Des manifestants se sont vu retirer leur emblème national : Poursuite des arrestations et solidarité avec les détenus


Vérification d’identité, saisie du drapeau national, interpellations… Les arrestations se sont multipliées, hier dans la capitale, avec la saisie de l’objet du délit : le drapeau national. Au centre-ville, les premiers manifestants qui s’étaient regroupés dans les rues et les places fortes (Audin, Grande-Poste, etc.) ont été interpellés et conduits dans les commissariats de la capitale.

L’engagement des marcheurs a empêché que des policiers gardent les personnes interpellées. Au commissariat de Cavaignac (rue Asselah, Alger-Centre), des jeunes ont été libérés après la forte mobilisation de la foule venue des quartiers de l’ouest d’Alger. En fin de journée, des informations diffusées par le Comité national pour la libération des détenus (CNLD) et des avocats ont confirmé l’arrestation à Alger-Centre de Abdelhak Mellah, avocat du barreau de Boumerdès. Engagé dans le mouvement populaire, maître Mellah est l’un des partisans du boycott de l’organisation de l’élection présidentielle par le barreau de sa wilaya.

Les arrestations de ces derniers jours ont touché des militants en vue : après Karim Tabbou et Samir Belarbi, la police a arrêté Fodil Boumala, qui a été placé en détention préventive par le juge d’instruction près letribunal de Dar El Beïda (Alger). Il est poursuivi pour les chefs d’inculpation d’«atteinte à l’intégrité du territoire national» et «atteinte à l’unité nationale». Très actif sur le terrain de la contestation, Boumala a rejoint l’ancien commandant de la Wilaya IV, Lakhdar Bouregaâ, et les détenus d’opinion à la maison d’arrêt d’El Harrach. Le fils de Bouregaâ, Hani, participant à la marche à Audin, nous a confié que son père a le moral malgré son état de santé fragile : «Il est devenu plus maigre, mais il garde le moral.»

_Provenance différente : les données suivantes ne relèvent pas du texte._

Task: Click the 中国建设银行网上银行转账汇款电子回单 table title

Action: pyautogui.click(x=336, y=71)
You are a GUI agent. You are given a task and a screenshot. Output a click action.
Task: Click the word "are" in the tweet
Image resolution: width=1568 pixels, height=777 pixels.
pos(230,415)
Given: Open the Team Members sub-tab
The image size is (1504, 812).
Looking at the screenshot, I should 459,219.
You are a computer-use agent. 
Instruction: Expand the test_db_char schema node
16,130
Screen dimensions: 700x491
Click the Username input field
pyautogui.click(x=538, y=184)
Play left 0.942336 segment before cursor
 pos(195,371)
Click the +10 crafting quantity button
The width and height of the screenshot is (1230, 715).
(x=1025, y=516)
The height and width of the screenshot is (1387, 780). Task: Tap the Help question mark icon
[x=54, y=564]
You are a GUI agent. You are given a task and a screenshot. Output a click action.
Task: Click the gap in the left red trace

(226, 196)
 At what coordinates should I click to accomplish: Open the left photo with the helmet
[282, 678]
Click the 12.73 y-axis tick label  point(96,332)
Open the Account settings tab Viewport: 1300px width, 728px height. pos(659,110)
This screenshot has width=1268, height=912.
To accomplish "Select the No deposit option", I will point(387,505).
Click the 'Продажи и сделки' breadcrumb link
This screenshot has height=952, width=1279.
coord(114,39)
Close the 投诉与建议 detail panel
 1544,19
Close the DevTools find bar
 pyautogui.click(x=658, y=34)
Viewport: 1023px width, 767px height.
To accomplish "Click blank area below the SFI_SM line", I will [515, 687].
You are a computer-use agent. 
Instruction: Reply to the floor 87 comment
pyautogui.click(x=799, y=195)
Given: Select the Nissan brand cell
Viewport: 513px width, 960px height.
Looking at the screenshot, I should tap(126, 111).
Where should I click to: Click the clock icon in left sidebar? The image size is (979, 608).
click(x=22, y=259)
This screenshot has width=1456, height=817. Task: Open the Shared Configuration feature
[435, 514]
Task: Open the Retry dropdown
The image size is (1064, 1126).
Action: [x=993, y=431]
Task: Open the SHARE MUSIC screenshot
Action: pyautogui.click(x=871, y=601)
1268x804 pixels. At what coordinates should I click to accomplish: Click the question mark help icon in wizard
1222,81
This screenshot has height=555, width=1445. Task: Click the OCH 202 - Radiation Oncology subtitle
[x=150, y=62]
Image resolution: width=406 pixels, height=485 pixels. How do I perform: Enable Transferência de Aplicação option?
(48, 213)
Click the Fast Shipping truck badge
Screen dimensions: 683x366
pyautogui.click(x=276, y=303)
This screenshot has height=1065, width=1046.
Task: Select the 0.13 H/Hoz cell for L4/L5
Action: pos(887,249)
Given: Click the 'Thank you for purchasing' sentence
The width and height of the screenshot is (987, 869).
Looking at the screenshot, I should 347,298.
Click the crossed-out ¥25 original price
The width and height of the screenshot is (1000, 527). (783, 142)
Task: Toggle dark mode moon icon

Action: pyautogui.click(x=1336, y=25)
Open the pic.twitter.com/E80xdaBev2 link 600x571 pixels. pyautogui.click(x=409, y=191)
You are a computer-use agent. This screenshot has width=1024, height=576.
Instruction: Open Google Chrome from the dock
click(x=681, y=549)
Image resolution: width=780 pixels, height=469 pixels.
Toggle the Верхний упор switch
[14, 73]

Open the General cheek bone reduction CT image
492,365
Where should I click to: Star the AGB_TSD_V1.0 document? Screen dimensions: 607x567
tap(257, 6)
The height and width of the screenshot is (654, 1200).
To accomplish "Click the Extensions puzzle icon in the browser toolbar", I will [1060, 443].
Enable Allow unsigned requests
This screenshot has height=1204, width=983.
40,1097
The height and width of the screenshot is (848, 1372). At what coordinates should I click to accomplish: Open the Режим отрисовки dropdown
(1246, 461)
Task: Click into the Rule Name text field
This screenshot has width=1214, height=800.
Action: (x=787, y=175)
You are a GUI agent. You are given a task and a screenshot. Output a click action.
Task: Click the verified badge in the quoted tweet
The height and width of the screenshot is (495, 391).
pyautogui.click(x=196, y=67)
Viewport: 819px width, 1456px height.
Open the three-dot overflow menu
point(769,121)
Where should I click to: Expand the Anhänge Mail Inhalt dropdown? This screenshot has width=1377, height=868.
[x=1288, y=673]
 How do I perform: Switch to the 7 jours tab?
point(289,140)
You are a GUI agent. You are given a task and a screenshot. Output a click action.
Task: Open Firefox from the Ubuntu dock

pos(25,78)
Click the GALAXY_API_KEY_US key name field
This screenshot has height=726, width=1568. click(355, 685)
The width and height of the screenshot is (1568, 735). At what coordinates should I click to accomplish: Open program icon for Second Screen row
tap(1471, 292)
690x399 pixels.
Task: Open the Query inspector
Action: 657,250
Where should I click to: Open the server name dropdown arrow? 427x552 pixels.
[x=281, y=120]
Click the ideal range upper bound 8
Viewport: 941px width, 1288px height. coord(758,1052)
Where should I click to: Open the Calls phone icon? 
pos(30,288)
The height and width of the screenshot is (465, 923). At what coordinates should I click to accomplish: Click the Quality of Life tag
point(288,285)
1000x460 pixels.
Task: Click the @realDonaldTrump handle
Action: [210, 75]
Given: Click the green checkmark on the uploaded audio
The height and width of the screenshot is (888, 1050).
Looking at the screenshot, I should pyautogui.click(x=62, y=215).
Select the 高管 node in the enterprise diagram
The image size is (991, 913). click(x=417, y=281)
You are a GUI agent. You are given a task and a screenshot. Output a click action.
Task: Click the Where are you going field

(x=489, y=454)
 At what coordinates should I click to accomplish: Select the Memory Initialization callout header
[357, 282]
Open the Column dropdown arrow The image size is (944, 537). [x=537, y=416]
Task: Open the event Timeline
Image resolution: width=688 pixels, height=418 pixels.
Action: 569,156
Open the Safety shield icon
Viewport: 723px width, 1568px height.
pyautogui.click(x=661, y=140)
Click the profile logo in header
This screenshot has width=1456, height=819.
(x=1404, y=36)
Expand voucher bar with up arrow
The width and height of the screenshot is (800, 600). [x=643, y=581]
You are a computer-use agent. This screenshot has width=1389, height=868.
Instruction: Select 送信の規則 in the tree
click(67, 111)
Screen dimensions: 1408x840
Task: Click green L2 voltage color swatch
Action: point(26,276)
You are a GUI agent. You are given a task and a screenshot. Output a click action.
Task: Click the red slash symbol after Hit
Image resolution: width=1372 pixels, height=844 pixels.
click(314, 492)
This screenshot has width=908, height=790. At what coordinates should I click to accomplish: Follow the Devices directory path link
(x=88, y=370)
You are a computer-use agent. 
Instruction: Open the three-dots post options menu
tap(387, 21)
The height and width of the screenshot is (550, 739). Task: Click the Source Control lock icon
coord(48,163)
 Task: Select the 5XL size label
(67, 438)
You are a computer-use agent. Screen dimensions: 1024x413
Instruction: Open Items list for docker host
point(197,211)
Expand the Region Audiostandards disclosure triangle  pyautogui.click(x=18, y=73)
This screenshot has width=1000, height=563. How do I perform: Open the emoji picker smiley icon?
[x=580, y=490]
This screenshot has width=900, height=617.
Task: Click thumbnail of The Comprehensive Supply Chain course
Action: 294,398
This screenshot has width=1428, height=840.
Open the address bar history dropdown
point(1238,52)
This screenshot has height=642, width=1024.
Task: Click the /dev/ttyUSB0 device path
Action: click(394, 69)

Marche des familles des détenus

Une vaste campagne a été lancée, la semaine dernière, sur les réseaux sociaux pour retrouver Garidi Hamidi, âgé de 77 ans, un moudjahid devenu une des «icones» du hirak. Arrêté lors de la marche des étudiants, le frère de Mohamed Garidi, mort au maquis de la Wilaya IV, a été incarcéré à la prison d’El Harrach, précise un post sur Facebook de son fils Hassan. «Garidi Hamidou se trouve actuellement à la prison d’El Harach. Il a été placé en détention provisoire par le juge d’instruction du tribunal de Hussein Dey et non pas celui de Sidi M’hamed. La famille Garidi a eu le permis de visite et a confirmé sa détention avec Rasselema Kader», précise un post du CNLD.  Hier, les familles organisées au sein du CNLD se sont regroupées pour la marche à laquelle a appelé le collectif. Des slogans appelant à la libération des détenus et hostile aux tenants du pouvoir sont lancés par le carré qui s’est regroupé à la rue Didouche Mourad.

Il est à préciser que le juge d’instruction du tribunal de Batna a acquitté trois manifestants arrêtés lors des marches du vendredi pour port du drapeau amazigh. Il s’agit de Hamza Ayachi, Rachid Mebarki et Azzedine Maache. Les deux derniers sont sous contrôle judiciaire pour une semaine, précise le CNLD, qui rappelle que le même tribunal a acquitté Massyl Djahara qui a été auditionne début septembre pour la même cause.

Un autre activiste, Fodil Rahmoune, est convoqué à nouveau par le procureur du tribunal de Kherrata (Béjaïa) pour le mardi 24 septembre, précise le collectif. Rahmoune «a été convoqué le 25 juin passé et suite à la demande de la défense, la date a été reportée au 24 septembre. Fodil Rahmoune est accusé d’‘atteinte à l’unité nationale’ et ‘incitation à attroupement’ en utilisant les réseaux sociaux», précise le CNLD, ajoutant qu’un sit-in devant le tribunal de Kherrata est prévu le même jour, mardi 24 septembre à partir de 9h30.